### [TASK TO COMPLETE]
Carry none of the pictures over; write out the complete data exactly.

### [SOURCE DATA]
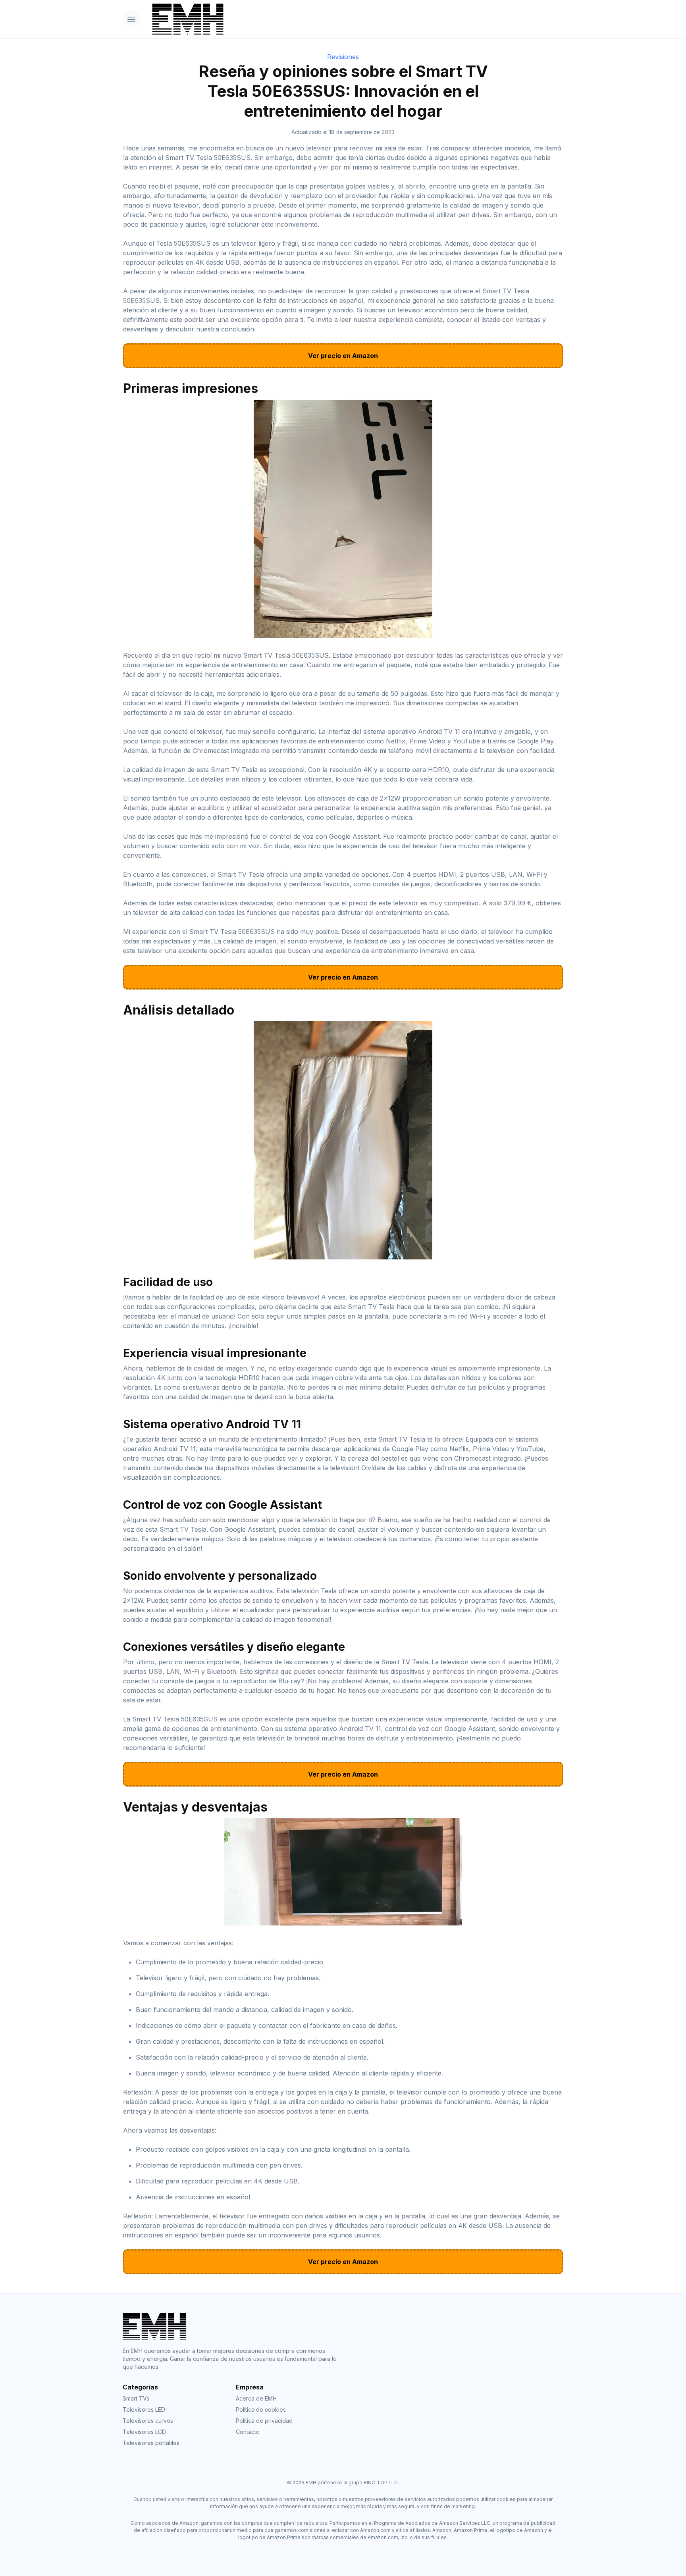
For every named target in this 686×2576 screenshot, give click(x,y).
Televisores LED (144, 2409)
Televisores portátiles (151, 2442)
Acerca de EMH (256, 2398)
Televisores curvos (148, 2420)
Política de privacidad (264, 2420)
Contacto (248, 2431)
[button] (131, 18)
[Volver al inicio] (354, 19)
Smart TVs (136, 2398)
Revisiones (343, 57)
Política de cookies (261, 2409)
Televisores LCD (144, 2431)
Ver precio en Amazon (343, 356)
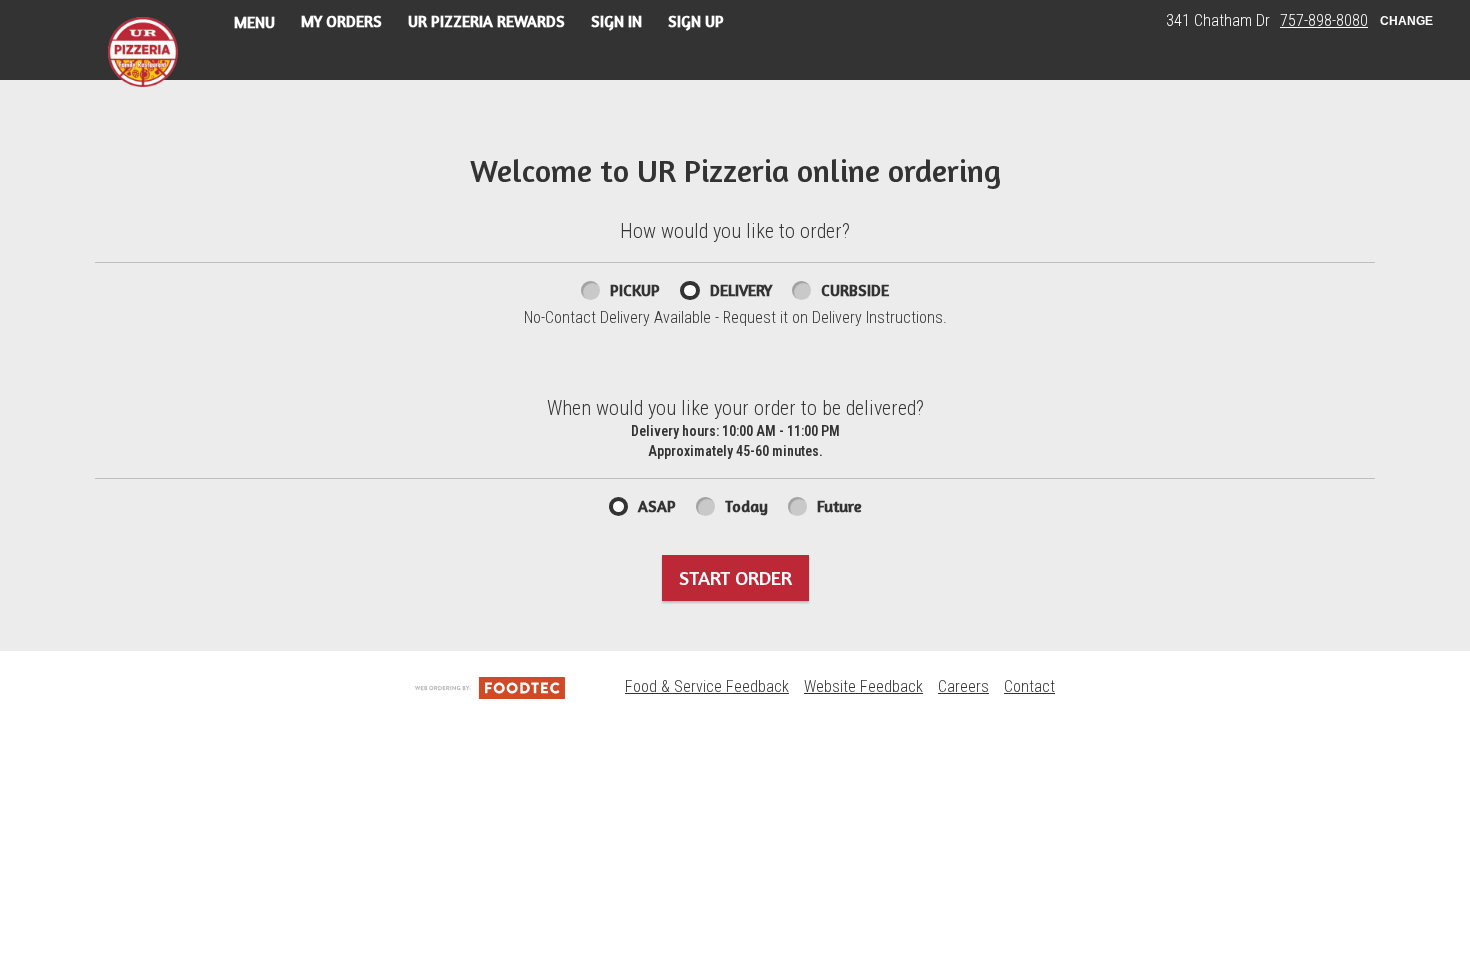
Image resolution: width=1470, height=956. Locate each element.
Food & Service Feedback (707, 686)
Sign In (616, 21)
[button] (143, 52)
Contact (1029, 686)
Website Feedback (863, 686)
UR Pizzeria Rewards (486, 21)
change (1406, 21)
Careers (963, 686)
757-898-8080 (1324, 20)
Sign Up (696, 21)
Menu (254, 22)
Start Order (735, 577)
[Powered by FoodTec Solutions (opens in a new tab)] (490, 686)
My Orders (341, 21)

### [TASK RESULT]
For every named target in this 686×2576 screenshot, give click(x,y).
Televisores LED (144, 2409)
Televisores portátiles (151, 2442)
Acerca de EMH (256, 2398)
Televisores curvos (148, 2420)
Política de privacidad (264, 2420)
Contacto (248, 2431)
[button] (131, 18)
[Volver al inicio] (354, 19)
Smart TVs (136, 2398)
Revisiones (343, 57)
Política de cookies (261, 2409)
Televisores LCD (144, 2431)
Ver precio en Amazon (343, 356)
Image resolution: width=1470, height=956. Locate each element.
Food & Service Feedback (707, 686)
Sign In (616, 21)
[button] (143, 52)
Contact (1029, 686)
Website Feedback (863, 686)
UR Pizzeria Rewards (486, 21)
change (1406, 21)
Careers (963, 686)
757-898-8080 (1324, 20)
Sign Up (696, 21)
Menu (254, 22)
Start Order (735, 577)
[Powered by FoodTec Solutions (opens in a new tab)] (490, 686)
My Orders (341, 21)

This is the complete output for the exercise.